▸ **Task to complete**
Return the lines beginning at the one that contains "Guri buruz (29, 7)" and continuing to the end of the entries, including both ends, exactly as written and nothing else.

****

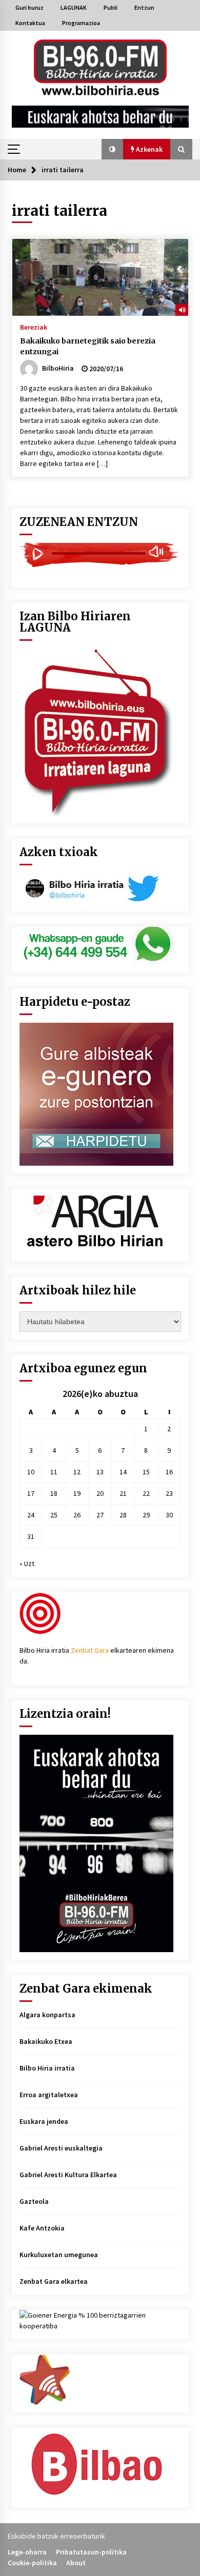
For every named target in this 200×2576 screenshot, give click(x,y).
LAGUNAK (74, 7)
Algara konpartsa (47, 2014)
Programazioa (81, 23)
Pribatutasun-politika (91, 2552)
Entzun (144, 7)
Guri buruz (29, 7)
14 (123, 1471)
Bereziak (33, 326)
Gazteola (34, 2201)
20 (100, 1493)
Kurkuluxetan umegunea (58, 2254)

****

▸ **Written answer**
Guri buruz (29, 7)
14 (123, 1471)
Bereziak (33, 326)
Gazteola (34, 2201)
20 (100, 1493)
Kurkuluxetan umegunea (58, 2254)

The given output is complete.